9. 20K Hidden Token Inflation CRITICAL

Since v2.1.100, Claude Code injects ~20,000 invisible tokens into every API call. These tokens don't appear in your input but are billed as cache_creation_input_tokens — a 40% cost overhead you can't see or control. With 196 reactions, this is the most-upvoted token issue on GitHub. #46917 (196👍, 35 comments)

Impact: The hidden tokens also dilute your CLAUDE.md instructions — the model "sees" 20K tokens of system content before your actual instructions, reducing their effectiveness.

10. cache_read Billed at Full Rate CRITICAL

Multiple users report that cache_read_input_tokens are being billed at the full input rate instead of the discounted cache rate. One user went from 190M tokens over 5 hours (Opus 4.6) to hitting the limit at 30M tokens in 2 hours (Opus 4.7). Anthropic support acknowledged the pricing "doesn't match documentation." #49302

Impact: Max plan ($100/month) users burn through their quota 3-6x faster than expected. Combined with the 1.7x token inflation (#49356), some users exhaust daily limits within an hour.

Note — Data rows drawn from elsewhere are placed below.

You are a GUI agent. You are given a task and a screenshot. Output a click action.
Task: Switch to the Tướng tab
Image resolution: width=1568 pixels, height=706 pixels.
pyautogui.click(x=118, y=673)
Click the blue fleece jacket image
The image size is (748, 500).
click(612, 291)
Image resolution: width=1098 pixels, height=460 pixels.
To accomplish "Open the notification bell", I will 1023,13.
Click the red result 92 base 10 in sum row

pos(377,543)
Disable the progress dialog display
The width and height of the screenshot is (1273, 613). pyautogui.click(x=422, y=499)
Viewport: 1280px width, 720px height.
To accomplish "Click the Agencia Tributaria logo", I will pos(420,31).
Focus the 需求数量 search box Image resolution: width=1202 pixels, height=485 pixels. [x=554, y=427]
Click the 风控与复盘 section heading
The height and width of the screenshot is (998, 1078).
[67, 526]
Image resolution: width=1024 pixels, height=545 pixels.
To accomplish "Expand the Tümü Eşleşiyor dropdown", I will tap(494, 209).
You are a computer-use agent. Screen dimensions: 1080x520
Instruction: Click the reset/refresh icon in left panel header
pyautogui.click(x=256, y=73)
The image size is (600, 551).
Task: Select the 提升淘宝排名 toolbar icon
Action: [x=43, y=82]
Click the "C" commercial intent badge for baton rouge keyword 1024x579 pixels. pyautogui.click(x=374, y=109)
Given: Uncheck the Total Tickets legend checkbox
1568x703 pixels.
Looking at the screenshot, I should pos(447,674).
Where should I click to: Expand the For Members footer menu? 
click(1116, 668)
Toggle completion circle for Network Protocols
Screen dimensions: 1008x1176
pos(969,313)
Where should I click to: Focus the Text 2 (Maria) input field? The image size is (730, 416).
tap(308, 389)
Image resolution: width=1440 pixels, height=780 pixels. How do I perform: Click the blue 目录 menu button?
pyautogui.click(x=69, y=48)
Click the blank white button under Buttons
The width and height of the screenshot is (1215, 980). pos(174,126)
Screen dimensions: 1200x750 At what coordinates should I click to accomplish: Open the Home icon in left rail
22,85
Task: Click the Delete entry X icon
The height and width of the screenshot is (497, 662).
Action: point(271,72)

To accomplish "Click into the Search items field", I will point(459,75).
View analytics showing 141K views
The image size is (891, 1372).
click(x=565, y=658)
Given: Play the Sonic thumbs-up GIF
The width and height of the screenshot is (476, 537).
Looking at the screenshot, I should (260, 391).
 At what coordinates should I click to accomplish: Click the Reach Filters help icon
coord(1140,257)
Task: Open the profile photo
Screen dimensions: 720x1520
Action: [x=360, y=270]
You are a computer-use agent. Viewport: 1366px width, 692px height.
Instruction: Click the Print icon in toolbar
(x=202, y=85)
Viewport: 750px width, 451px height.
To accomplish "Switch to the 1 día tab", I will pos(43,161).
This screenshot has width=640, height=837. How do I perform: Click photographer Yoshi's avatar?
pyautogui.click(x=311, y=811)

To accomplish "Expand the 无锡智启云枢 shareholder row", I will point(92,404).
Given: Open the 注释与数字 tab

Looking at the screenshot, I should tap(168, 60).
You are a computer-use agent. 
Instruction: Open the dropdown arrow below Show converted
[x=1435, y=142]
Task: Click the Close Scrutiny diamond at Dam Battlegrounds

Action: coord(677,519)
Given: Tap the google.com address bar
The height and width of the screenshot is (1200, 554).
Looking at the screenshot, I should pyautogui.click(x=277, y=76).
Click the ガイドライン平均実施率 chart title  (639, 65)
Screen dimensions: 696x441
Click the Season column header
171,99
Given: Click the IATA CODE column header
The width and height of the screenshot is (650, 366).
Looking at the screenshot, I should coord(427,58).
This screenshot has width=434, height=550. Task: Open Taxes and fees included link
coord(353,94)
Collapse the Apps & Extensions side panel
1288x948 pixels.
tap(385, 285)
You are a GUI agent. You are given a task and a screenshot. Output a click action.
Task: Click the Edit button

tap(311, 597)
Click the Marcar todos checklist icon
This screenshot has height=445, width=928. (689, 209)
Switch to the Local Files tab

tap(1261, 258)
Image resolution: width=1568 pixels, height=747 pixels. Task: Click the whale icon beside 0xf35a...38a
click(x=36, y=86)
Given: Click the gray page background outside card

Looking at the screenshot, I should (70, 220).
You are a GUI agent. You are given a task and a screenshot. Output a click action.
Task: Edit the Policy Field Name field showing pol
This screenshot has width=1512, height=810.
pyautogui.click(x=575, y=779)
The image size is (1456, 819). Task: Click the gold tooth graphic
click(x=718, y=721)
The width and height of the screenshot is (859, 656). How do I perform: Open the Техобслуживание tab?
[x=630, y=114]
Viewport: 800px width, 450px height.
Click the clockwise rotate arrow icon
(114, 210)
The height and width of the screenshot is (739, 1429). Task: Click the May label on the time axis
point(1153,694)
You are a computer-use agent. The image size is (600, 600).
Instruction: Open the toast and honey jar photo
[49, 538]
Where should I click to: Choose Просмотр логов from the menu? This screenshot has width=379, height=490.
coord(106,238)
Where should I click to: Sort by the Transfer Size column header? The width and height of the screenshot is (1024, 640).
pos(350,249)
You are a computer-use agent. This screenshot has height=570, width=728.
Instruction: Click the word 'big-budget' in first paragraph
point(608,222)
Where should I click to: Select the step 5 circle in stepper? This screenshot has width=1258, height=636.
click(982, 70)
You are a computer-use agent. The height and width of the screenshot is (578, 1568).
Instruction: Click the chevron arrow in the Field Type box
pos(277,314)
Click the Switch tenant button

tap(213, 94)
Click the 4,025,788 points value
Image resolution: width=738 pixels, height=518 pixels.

11. Permission Mode Resets on Model Switch HIGH

Switching models via /model silently resets your permission mode to the default. If you were running in a restricted mode, the switch removes that protection without warning. #50201

12. Context Usage UI Shows Wrong Percentage MEDIUM

The context usage indicator can dramatically under-report actual token consumption. One user observed their UI showing 60% while actual usage was 1,244,198 tokens — 124% of the 1M context window. Auto-compact fires without warning because the UI never showed the real number. #50204

13. Git Credentials Overwritten CRITICAL

Claude Code can overwrite your ~/.gitconfig credential helper, replacing your working GitHub authentication with a broken configuration. After this happens, git push fails with authentication errors and you need to manually reconfigure. #50232

# Quick check: verify your credentials are intact
gh auth status
git config --global credential.helper

14. macOS Case-Insensitive Path Destruction CRITICAL

On macOS with APFS (case-insensitive by default), Claude Code's path resolution can confuse MyProject and myproject, leading to catastrophic data loss. Two users lost 10+ years of projects within 48 hours of each other. #48792

# Check if you're vulnerable
diskutil info / | grep "File System Personality"
# If it shows "Case-sensitive" you're safe. Otherwise, install the guard.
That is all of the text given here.